Citation

A Pretrainer’s Guide to Training Data: Measuring the Effects of Data Age, Domain Coverage, Quality, & Toxicity

Author:
Longpre, Shayne; Yauney, Gregory; Reif, Emily; Lee, Katherine; Roberts, Adam; Zoph, Barret; Zhou, Denny; Wei, Jason; Robinson, Kevin; Mimno, David; Ippolito, Daphne; Duh, Kevin; Gomez, Helena; Bethard, Steven
Year:
2024

Pretraining data design is critically under-documented and often guided by empirically unsupported intuitions. We pretrain models on data curated (1) at different collection times, (2) with varying toxicity and quality filters, and (3) with different domain compositions. First, we find that temporal shift between evaluation data and pretraining data leads to performance degradation, which is not overcome by finetuning. Second, we measure the effect of quality and toxicity filters, showing a trade-off between performance on standard benchmarks and risk of toxic generations. We also find that the effects of different types of filtering are not predictable from text domain characteristics. Third, we empirically validate that heterogeneous data sources, like books and web, are beneficial and warrant greater prioritization.
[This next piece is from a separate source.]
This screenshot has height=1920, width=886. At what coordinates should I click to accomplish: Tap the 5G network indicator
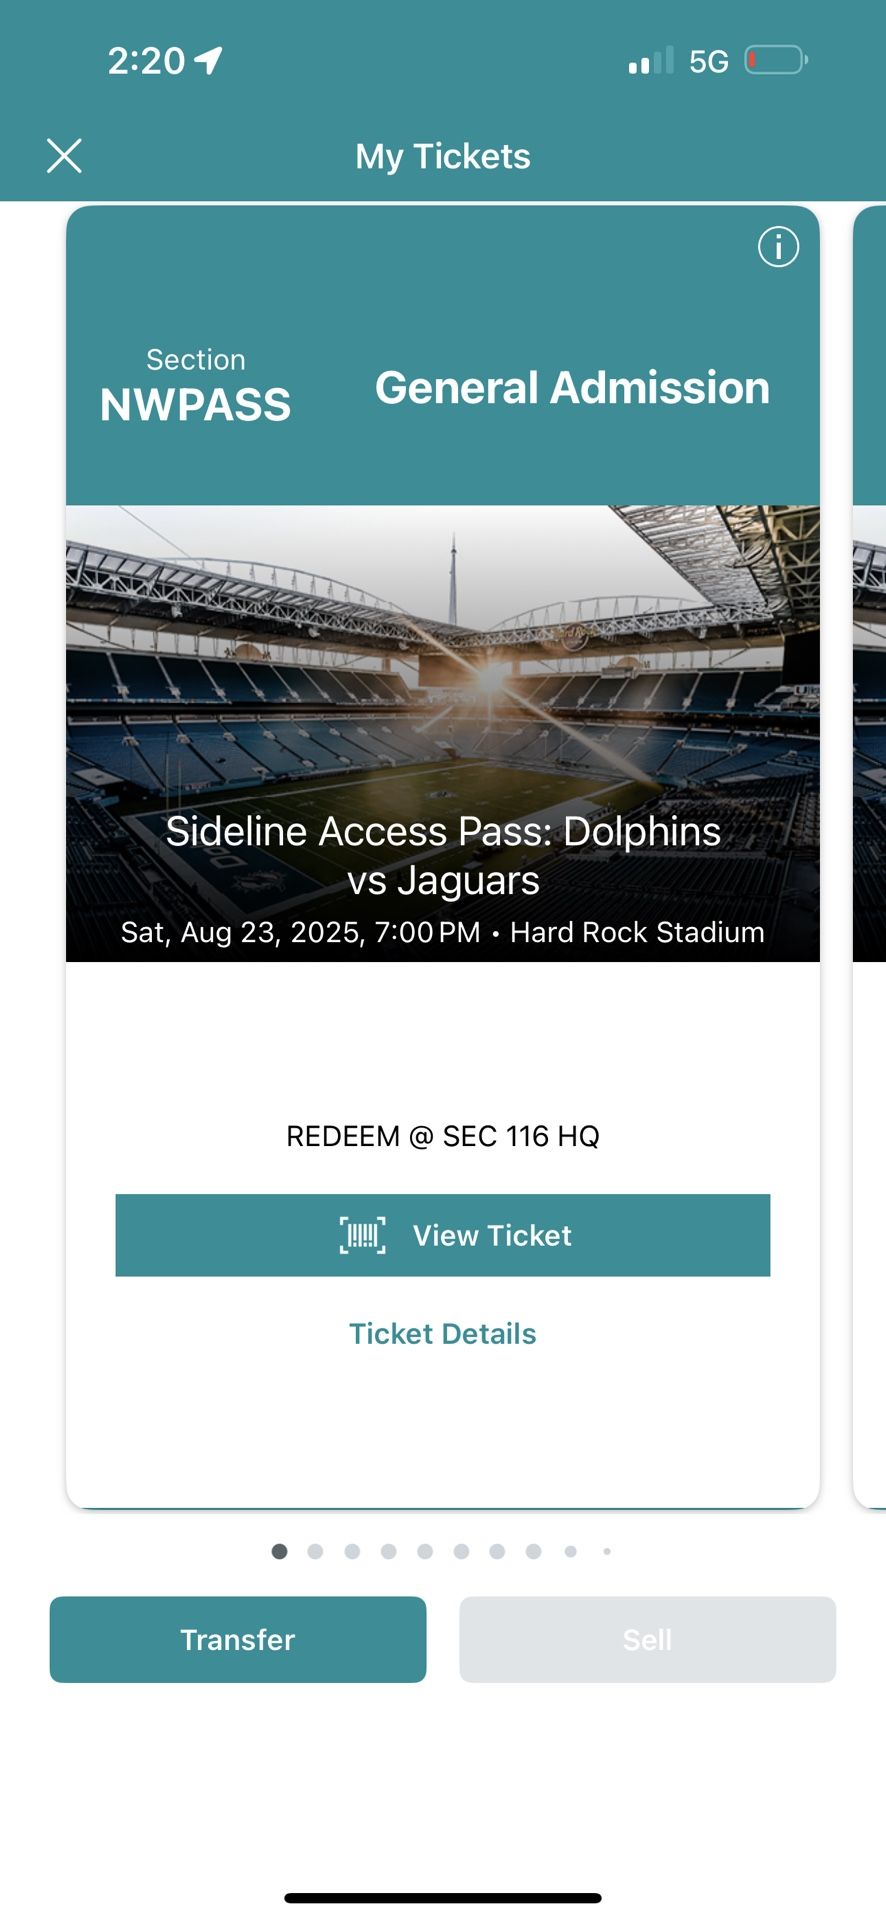[x=708, y=62]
To date, these experiments constitute the single largest publicly documented empirical study of the effects of pretraining data. Spanning 28 unique 1.5 billion parameter models pretrained from scratch, these findings validate, quantify, and expose many undocumented intuitions about text pretraining, which ultimately support more informed data-centric decisions in model development.